Dong Hyun Lee, Eun Young Kim, Ga Jin Seo, Hee Jung Suh, Jin Won Huh, Sang-Bum Hong, Younsuck Koh, Chae-Man Lim, Dong Hyun Lee, Eun Young Kim, Ga Jin Seo, Hee Jung Suh, Jin Won Huh, Sang-Bum Hong, Younsuck Koh, Chae-Man Lim

Abstract

Background: High flow nasal cannula (HFNC) is known to increase global ventilation volume in healthy subjects. We sought to investigate the effect of HFNC on global and regional ventilation patterns in patients with hypoxia.

Methods: Patients were randomized to receive one of two oxygen therapies in sequence: nasal cannula (NC) followed by HFNC or HFNC followed by NC. Global and regional ventilation was assessed using electric impedance tomography.

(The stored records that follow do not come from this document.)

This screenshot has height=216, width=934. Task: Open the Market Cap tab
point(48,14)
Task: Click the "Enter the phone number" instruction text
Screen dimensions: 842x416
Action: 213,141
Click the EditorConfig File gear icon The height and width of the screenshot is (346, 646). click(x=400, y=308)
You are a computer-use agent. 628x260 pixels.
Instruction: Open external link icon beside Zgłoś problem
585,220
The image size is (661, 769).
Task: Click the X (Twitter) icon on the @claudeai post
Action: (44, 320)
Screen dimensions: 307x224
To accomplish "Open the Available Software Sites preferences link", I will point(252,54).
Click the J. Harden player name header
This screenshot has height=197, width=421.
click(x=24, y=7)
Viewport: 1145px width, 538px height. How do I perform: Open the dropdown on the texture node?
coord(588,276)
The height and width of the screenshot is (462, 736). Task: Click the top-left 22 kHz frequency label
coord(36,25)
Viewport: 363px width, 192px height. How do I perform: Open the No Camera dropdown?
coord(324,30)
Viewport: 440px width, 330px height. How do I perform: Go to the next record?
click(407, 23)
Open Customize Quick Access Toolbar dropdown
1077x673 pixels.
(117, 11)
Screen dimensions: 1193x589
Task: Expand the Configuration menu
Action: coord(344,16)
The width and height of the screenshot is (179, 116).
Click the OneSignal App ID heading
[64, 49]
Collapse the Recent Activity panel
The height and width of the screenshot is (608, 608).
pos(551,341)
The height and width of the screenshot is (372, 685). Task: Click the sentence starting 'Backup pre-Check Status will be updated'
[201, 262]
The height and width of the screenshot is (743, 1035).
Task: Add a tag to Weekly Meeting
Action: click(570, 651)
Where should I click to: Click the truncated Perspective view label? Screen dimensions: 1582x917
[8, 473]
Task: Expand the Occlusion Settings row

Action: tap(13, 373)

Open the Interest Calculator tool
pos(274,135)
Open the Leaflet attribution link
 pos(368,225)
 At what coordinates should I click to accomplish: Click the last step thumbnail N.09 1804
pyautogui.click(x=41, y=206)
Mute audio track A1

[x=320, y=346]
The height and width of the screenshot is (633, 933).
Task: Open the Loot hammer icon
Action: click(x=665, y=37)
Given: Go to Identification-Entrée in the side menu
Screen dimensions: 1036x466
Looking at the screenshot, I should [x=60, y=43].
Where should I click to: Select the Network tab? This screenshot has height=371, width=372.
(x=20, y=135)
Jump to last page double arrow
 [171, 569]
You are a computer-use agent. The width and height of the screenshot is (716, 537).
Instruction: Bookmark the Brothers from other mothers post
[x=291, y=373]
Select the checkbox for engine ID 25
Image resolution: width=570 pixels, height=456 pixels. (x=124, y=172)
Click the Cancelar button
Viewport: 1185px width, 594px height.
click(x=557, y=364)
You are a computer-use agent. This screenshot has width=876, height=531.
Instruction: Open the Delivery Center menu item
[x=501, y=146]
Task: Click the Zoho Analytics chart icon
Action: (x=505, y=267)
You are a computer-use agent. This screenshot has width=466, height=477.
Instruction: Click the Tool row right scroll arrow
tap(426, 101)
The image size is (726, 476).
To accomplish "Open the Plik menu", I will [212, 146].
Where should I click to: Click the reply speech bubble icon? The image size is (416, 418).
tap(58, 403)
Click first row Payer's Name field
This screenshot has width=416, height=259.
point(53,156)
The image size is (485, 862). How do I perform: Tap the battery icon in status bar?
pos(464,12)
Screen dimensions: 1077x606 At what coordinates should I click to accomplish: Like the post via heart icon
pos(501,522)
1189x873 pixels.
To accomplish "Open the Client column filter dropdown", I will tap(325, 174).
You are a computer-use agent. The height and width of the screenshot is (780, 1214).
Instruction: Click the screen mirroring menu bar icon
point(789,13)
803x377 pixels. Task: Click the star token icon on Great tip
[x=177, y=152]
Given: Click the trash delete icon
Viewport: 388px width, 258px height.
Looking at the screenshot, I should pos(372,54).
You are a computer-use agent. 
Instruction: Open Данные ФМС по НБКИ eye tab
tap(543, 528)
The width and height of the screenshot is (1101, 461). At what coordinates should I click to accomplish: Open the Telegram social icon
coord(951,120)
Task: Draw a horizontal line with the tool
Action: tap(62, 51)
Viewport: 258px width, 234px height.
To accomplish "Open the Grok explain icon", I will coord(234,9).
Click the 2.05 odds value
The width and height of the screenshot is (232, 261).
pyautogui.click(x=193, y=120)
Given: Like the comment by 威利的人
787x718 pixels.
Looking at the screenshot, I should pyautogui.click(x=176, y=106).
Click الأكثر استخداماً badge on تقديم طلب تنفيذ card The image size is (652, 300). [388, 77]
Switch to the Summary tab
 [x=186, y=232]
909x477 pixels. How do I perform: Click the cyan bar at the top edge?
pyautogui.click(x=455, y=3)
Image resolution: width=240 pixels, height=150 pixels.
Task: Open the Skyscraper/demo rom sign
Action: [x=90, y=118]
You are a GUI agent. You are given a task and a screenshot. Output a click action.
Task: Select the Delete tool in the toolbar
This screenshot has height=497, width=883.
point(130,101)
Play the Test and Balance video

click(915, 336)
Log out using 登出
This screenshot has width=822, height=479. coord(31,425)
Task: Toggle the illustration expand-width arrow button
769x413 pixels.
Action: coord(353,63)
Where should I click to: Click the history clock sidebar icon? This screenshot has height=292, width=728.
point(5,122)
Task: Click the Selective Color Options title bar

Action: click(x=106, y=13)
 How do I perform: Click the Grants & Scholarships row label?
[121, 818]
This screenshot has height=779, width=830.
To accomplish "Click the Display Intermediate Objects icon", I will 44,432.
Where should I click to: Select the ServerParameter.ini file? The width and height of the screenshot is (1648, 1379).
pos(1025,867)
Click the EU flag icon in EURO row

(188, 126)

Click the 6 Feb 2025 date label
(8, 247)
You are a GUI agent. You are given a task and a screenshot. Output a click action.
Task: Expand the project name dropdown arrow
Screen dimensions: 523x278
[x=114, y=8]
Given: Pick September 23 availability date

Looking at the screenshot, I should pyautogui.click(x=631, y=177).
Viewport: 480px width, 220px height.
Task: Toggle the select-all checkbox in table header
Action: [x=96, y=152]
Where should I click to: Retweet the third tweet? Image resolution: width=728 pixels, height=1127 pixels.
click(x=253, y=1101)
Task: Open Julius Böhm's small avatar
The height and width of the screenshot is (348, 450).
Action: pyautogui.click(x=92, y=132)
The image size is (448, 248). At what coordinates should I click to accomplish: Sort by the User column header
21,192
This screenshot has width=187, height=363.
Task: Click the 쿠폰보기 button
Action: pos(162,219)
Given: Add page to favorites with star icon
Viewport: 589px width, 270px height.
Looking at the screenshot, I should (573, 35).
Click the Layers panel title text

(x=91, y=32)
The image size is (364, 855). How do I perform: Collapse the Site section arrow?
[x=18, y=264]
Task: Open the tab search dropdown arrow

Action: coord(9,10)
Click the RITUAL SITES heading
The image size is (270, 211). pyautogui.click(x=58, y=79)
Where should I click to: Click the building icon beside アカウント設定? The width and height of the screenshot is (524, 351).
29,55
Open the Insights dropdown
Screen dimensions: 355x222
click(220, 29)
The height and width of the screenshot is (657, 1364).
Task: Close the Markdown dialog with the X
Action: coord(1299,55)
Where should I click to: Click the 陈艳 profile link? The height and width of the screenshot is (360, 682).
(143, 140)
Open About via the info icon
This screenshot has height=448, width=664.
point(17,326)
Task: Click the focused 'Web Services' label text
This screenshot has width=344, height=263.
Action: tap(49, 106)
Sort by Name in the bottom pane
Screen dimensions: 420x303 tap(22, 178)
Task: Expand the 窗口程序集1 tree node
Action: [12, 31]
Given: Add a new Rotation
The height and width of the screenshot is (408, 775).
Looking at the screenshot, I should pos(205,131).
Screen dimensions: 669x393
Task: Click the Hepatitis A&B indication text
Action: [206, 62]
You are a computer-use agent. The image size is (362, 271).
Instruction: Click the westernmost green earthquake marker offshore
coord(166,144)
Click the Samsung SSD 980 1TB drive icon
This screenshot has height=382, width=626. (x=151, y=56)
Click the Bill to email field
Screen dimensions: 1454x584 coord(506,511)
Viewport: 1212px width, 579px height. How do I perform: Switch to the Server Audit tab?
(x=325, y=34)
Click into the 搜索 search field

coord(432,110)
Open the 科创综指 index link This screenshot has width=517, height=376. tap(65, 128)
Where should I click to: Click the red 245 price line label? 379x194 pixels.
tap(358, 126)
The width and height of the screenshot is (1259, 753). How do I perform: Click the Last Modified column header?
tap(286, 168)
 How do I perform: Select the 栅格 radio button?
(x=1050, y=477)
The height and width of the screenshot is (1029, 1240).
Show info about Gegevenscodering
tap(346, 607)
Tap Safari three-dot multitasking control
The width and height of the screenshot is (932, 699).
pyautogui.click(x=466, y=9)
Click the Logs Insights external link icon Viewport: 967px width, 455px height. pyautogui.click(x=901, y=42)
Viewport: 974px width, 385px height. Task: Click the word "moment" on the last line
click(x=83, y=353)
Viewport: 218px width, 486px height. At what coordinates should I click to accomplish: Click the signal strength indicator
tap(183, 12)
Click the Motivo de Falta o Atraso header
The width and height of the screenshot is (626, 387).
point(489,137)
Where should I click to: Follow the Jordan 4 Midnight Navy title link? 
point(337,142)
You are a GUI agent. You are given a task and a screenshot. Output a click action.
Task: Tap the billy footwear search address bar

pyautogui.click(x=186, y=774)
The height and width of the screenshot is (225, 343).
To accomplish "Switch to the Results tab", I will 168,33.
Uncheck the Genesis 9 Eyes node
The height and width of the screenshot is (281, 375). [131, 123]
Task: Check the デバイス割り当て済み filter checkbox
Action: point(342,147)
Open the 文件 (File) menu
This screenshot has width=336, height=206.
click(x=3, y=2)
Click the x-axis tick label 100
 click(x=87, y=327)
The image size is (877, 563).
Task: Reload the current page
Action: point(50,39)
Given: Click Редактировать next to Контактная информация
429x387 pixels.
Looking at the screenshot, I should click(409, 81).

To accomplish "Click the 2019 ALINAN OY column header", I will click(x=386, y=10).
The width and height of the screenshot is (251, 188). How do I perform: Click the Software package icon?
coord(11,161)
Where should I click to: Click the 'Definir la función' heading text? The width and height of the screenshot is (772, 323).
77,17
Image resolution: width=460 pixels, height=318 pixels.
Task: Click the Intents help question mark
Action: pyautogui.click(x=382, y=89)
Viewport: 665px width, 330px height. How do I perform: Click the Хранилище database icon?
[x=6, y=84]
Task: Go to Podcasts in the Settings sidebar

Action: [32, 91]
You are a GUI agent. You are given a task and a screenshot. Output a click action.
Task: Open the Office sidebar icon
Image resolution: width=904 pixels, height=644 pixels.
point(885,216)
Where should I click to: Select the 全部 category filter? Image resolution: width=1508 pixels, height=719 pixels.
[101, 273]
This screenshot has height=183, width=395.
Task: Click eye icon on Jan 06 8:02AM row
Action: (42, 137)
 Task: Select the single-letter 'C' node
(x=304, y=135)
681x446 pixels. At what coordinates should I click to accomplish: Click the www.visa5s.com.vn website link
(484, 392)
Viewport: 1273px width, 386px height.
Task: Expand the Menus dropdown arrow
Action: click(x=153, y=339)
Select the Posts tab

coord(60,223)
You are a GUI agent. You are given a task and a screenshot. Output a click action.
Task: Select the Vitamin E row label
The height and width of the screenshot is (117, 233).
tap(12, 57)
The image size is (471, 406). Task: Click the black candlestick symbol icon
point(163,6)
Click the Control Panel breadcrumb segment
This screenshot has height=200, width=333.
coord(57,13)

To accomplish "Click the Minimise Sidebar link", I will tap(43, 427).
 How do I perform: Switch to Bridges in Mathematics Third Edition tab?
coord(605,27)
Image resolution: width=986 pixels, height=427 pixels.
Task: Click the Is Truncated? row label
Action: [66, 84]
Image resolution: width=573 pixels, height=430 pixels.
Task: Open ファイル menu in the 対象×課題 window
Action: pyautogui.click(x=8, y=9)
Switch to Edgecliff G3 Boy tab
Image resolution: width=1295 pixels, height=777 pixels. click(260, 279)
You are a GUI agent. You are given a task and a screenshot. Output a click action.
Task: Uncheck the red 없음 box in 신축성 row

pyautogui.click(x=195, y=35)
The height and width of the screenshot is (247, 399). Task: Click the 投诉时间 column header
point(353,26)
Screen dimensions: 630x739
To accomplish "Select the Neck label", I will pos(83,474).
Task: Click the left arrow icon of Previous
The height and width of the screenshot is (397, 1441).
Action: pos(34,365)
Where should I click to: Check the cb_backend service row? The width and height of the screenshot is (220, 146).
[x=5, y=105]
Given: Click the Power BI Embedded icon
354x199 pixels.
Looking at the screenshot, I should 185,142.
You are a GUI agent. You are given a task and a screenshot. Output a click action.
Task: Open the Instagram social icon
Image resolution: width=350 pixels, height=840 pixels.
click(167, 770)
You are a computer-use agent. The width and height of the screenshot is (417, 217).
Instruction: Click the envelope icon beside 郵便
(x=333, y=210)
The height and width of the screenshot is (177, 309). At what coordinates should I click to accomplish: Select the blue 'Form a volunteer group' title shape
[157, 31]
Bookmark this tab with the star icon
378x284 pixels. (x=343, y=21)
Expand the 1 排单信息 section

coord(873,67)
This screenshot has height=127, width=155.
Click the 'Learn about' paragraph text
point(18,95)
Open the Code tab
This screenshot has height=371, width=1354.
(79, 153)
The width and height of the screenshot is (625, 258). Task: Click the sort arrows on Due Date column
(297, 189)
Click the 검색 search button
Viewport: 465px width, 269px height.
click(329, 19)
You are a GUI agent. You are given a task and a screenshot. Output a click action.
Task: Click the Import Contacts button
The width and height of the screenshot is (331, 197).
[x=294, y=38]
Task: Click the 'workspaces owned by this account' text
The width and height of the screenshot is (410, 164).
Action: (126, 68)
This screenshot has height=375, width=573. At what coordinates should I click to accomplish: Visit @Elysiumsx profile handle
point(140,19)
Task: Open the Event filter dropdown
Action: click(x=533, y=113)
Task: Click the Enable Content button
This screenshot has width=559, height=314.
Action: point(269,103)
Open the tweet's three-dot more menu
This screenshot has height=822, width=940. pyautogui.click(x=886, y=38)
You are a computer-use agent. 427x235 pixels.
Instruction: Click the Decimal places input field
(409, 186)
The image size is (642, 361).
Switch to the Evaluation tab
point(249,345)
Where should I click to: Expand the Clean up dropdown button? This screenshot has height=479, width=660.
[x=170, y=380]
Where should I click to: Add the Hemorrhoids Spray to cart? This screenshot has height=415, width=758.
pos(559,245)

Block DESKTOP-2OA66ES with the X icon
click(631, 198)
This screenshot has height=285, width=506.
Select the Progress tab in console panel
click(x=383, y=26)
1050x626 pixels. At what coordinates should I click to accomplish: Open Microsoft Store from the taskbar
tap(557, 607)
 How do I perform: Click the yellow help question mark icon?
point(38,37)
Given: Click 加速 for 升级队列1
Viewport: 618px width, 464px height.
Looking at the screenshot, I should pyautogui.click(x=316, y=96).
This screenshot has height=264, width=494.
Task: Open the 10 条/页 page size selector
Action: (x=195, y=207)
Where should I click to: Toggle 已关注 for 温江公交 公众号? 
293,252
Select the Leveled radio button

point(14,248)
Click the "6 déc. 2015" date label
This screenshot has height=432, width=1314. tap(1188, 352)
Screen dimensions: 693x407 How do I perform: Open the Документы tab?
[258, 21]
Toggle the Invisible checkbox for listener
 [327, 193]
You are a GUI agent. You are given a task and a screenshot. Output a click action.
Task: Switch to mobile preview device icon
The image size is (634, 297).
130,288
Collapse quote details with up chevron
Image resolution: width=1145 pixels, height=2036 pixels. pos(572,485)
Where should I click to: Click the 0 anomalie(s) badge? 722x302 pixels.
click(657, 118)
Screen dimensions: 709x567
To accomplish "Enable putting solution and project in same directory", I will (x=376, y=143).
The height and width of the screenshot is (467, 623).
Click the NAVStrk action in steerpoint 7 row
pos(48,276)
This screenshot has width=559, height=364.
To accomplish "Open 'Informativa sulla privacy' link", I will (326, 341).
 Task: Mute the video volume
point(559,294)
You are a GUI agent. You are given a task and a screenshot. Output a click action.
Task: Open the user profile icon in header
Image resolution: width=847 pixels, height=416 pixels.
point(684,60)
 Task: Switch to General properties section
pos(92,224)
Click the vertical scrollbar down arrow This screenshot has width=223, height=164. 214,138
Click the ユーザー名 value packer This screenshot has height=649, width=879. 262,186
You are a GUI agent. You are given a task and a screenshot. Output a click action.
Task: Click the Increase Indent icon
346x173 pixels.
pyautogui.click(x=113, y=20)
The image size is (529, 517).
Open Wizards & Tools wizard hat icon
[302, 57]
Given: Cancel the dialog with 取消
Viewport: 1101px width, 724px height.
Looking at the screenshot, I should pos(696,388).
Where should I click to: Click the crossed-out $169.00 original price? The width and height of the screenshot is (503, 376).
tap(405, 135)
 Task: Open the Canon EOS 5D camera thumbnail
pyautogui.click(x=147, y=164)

Results: Twenty-four patients participated. Global tidal variation (TV) in the lung was higher during HFNC (NC, 2,241 ± 1,381 arbitrary units (AU); HFNC, 2,543 ± 1,534 AU; P < 0.001). Regional TVs for four iso-gravitational quadrants of the lung were also all higher during HFNC than NC. The coefficient of variation for the four quadrants of the lung was 0.90 ± 0.61 during NC and 0.77 ± 0.48 during HFNC (P = 0.035). Within the four gravitational layers of the lung, regional TVs were higher in the two middle layers during HFNC when compared to NC. Regional TV values in the most ventral and dorsal layers of the lung were not higher during HFNC compared with NC. The coefficient of variation for the four gravitational layers of the lung were 1.00 ± 0.57 during NC and 0.97 ± 0.42 during HFNC (P = 0.574).

Conclusions: In patients with hypoxia, ventilation of iso-gravitational regions of the lung during HFNC was higher and more homogenized compared with NC. However, ventilation of gravitational layers increased only in the middle layers. (Clinical trials registration number: NCT02943863).

Keywords: electric impedance; oxygen inhalation therapy; pulmonary ventilation.

Conflict of interest statement

Dräger Korea (Seoul, Korea) provided electric impedance tomography monitor (PulmoVista 500) with data analysis software. The funder had no role in the design, collection, analysis or interpretation of this study. No other potential conflict of interest relevant to this article was reported.

Copyright © 2018 The Korean Society of Critical Care Medicine.

Figures

Figure 1.
Figure 1.
Overall study design. Enrolled patients received both types of oxygen therapy, nasal cannula (NC) and high flow nasal cannula (HFNC). The sequence of oxygen therapy, NC followed by HFNC or HFNC followed by NC, was randomized with each type of oxygen therapy lasting for 20 minutes. Efficacy and subjective discomfort associated with each treatment were assessed at the end of each therapy type. ABGA: arterial blood gas analysis; EIT: electric impedance tomography.
Figure 2.
Figure 2.
Region of interest (ROI) set showing cross-sectional images and a typical electric impedance tomography image example. (A) ROI was set as quadrants or layers and tidal variations for each ROI were provided. Comparisons of right versus left and top versus bottom were also performed. (B) Dynamic image showing change in impedance for each breath is shown at top left. Tidal variations in the global section area and each ROI are shown on the right side with quantitative graphs. The presenting case shows reduced ventilation in the left dependent portion (ROI 4). The tidal variation was significantly higher during oxygen therapy with high flow nasal cannula (HFNC), especially in ROI 1. NC: nasal cannula; MTV: mean tidal variation.
Figure 3.
Figure 3.
Tidal variation comparison between nasal cannula (NC) and high flow nasal cannula (HFNC). Regions of interest were set as (A) quadrants and (B) layers.